As with any team activity, the key to success is team communication.
We found out that tracking everything through a project management tool was the simplest and most effective solution.
Let’s say we assigned Anita the task to create in-text graphics for our new blog post. She has to wait until the content is written before she can start working on the design. When the draft is ready, the writer can tag her to let her now the piece is ready and leave a link to their work.
It might seem simple at first sight but you have to keep in mind that you’ll often have content that goes through several iterations or is sliced up into multiple milestones. This is where you need a proper tool to keep track of your content development progress.
Before we move onto the next chapter, I want to leave you with one more useful tip.
You are using content marketing calendar to plan your content creation and promotion weeks and months ahead. But before any of that can take place, you need to have an idea what you want to cover.
The inspiration for your content can come from multiple sources and if often likes to strike when you’re in the middle of doing something completely unrelated.
That’s why it is really important to have a place where you can leave those ideas before they slip your mind.
For example, we have a Google Docs Spreadsheet where anyone can leave their suggestions at any time. The “required” fields are working title and a short description with an option to leave a link to the resource that inspired them.
Plan a realistic publishing frequency
You invested a lot of time to create a content marketing calendar and get your team on board. Now you’re itching to produce a ton of content right off the bat.
Before you start with the mass production, get to know your limitations. Review the available resources: number of writers and designers at your disposal, number of promotion channels you will be using, the budget you can allocate for promotion, and probably the most important thing of all – the time your team can set aside for this purpose.

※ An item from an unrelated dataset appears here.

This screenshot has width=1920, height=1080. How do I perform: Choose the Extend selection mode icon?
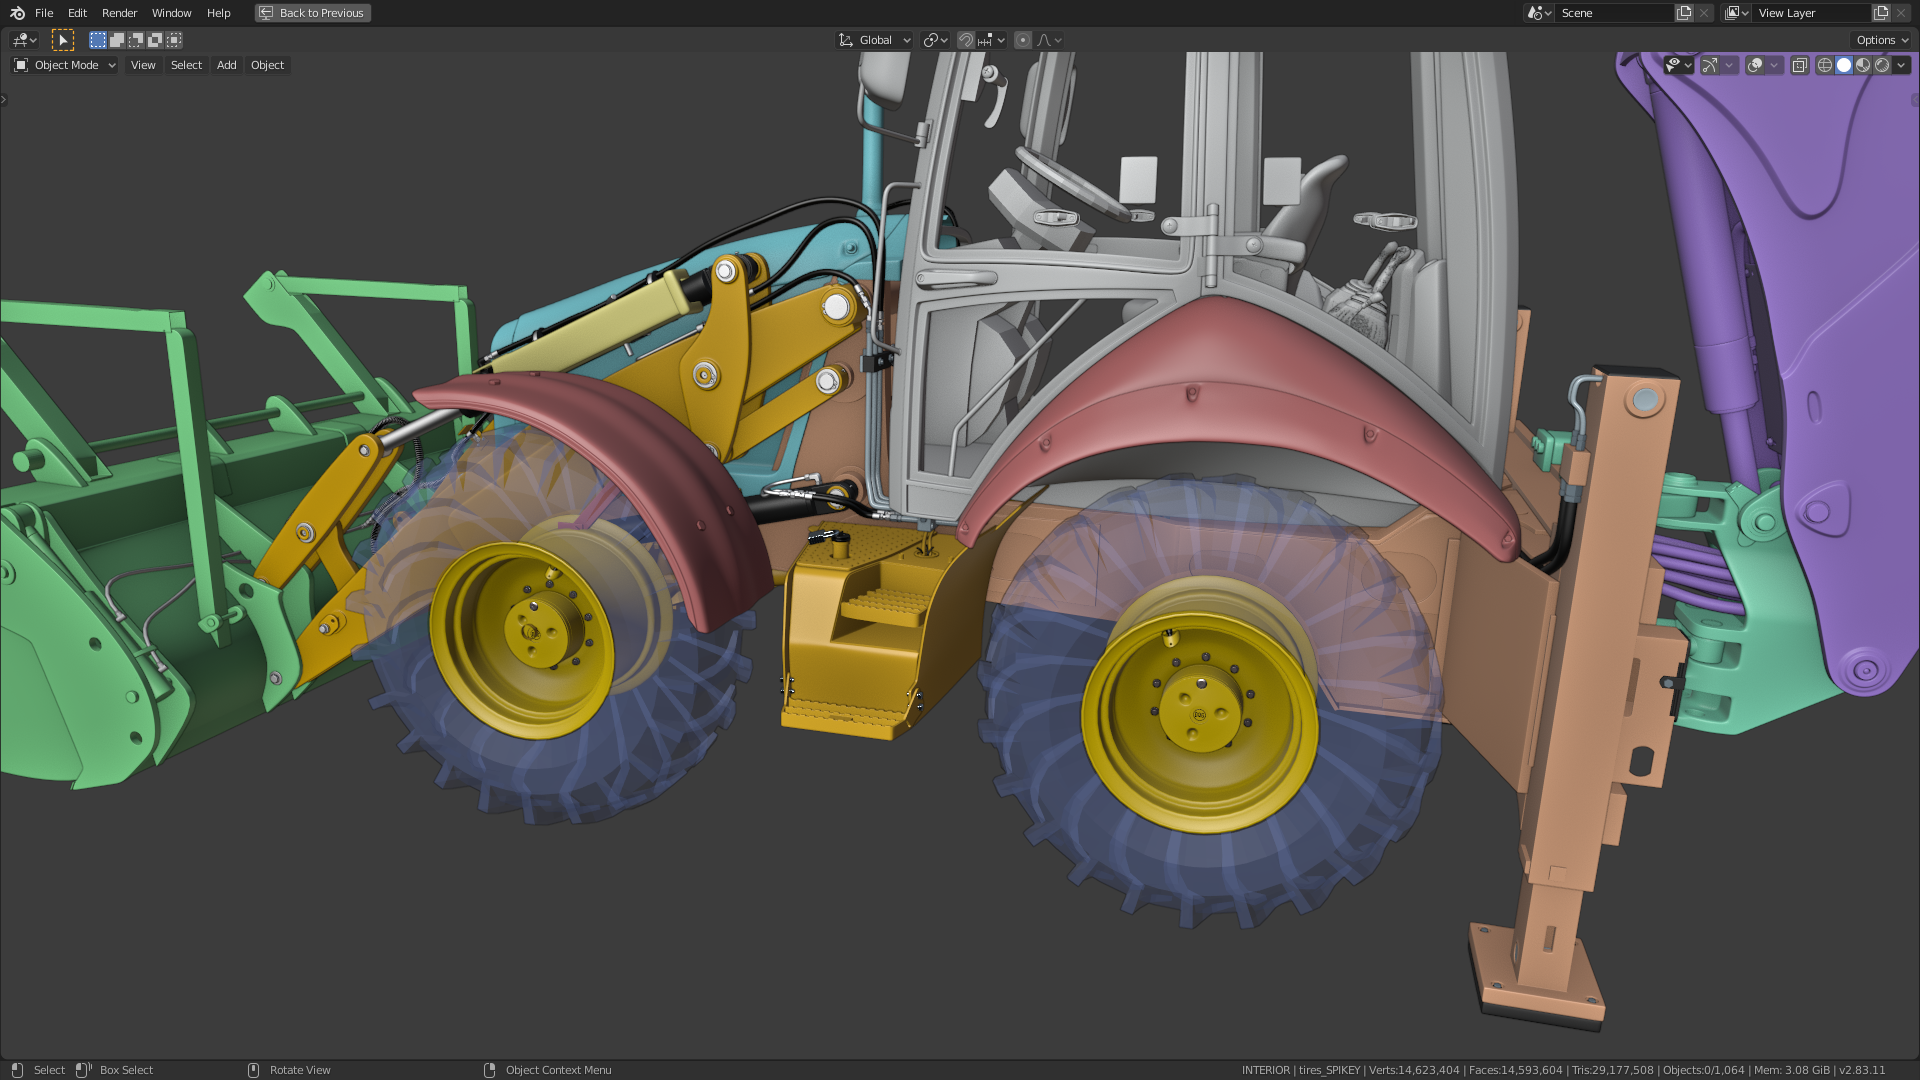pos(117,40)
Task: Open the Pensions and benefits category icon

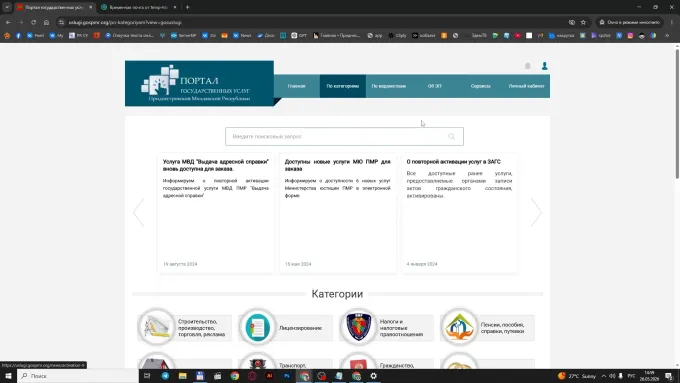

The best way to safely test your limitations is to start slowly and gradually increase the tempo. Your team gets familiar with the workflow, content quality doesn’t drop, and you’re finally delivering content to your audience on a stable schedule.
It also helps if every team member tracks how much time they spent on their part of the job. After a couple of months, you should have a decent sample and you’ll be able to deduce the average time it takes you to produce different types of content. Use that information when you are working on your publishing schedule.
Failing to plan is planning to fail
Nobody says that you need to have an editorial calendar to publish content on a regular basis. However, you can’t have a sustainable long-term content strategy without planning ahead.
Research, produce, publish, measure, adapt, repeat – it’s a tried and tested blueprint for creating successful content that keeps your audience asking for more. A blueprint you can’t follow if you don’t have a proper setup and a well-coordinated team.
So sit down, get your team on board, devise a plan, and take advantage of the options and benefits a content marketing calendar provides.
Your fiercest competition already does.